I am having a dataframe of which one column has a list of strings at each row.
On average, each list has 150 words of about 6 characters each.
Each of the 700 rows of the dataframe is about a document and each string is a word of this document; so basically I have tokenised the words of the document.
I want to detect the language of each of these documents and to do this I firstly try to detect the language of each word of the document.
For this reason I do the following:
from textblob import TextBlob
def lang_detect(document):
    lang_count = {}
    for word in document:
        if len(word) >= 4:
            word_textblob = TextBlob(word)
            lang_result = word_textblob.detect_language()
            response = lang_count.get(lang_result)
            if response is None:  
                lang_count[f"{lang_result}"] = 1
            else:
                lang_count[f"{lang_result}"] += 1
    return lang_count
df_per_doc['languages_count'] = df_per_doc['complete_text'].apply(lambda x: lang_detect(x))

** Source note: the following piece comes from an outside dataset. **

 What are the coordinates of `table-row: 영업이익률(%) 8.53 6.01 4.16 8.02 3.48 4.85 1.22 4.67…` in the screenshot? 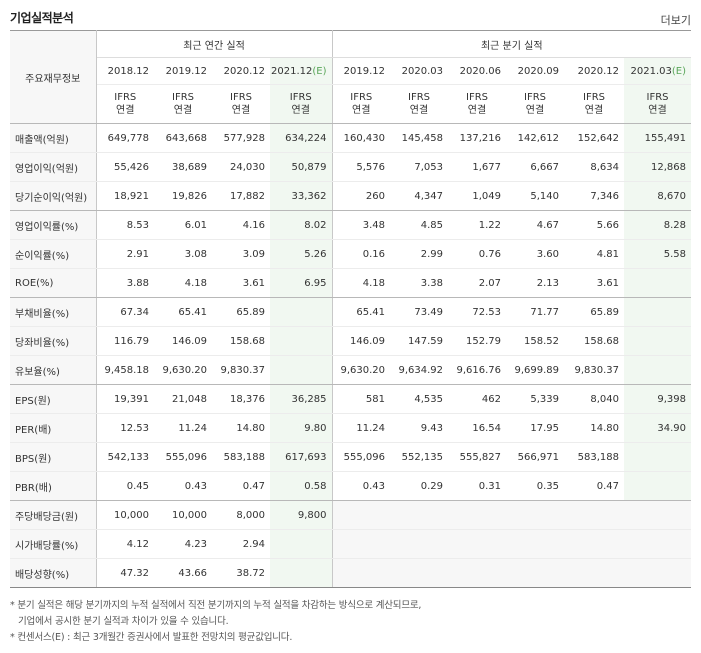 It's located at (350, 225).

When I do this then I get the following error:
---------------------------------------------------------------------------
HTTPError                                 Traceback (most recent call last)

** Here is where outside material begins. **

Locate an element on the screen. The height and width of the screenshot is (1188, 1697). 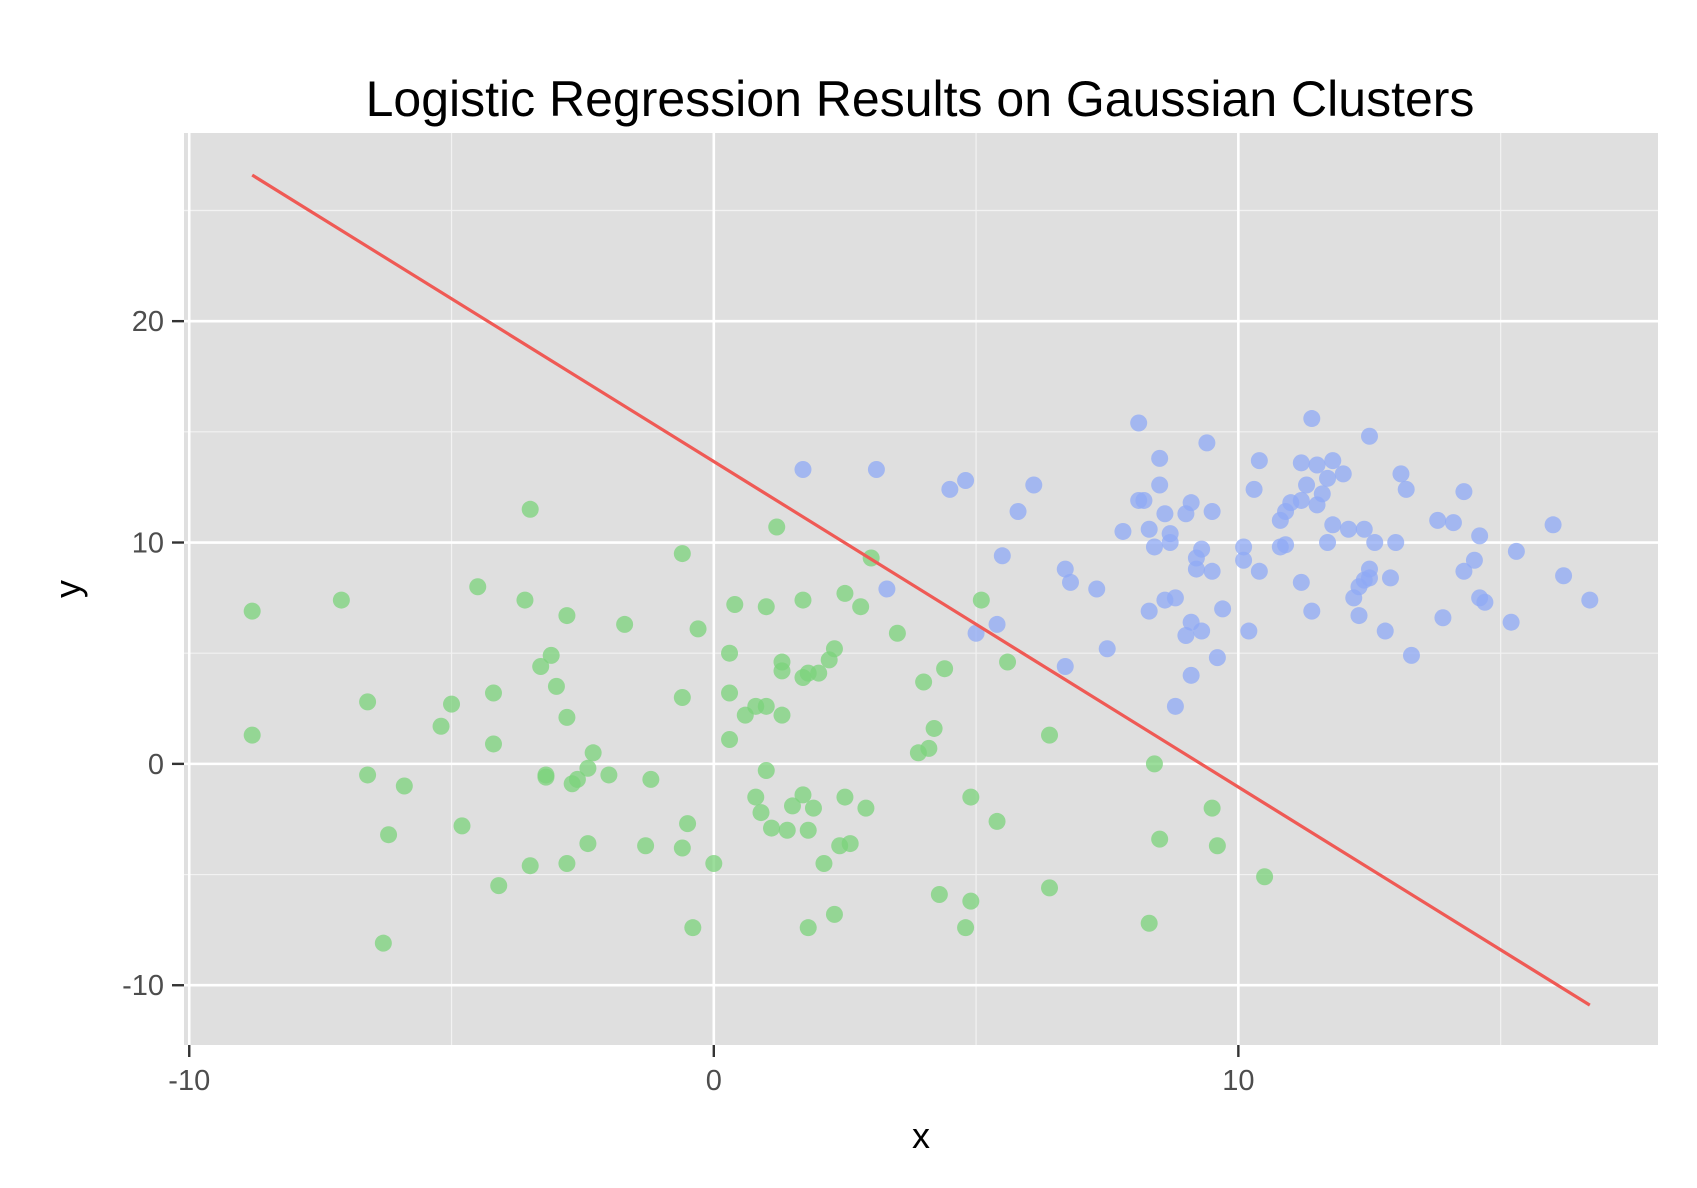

<ipython-input-42-772df3809bcb> in <module>
     25 
---> 27 df_per_doc['languages_count'] = df_per_doc['complete_text'].apply(lambda x: lang_detect(x))
     28 
     29 
.
.
.
    647 class HTTPDefaultErrorHandler(BaseHandler):
    648     def http_error_default(self, req, fp, code, msg, hdrs):
--> 649         raise HTTPError(req.full_url, code, msg, hdrs, fp)
    650 
    651 class HTTPRedirectHandler(BaseHandler):
HTTPError: HTTP Error 429: Too Many Requests
The error is much longer and I have omitted the rest of it at the middle.
Now,I am getting the same error even if I try to do this for only two documents/rows.
Is there any way that I can get a response from textblob for more words & documents?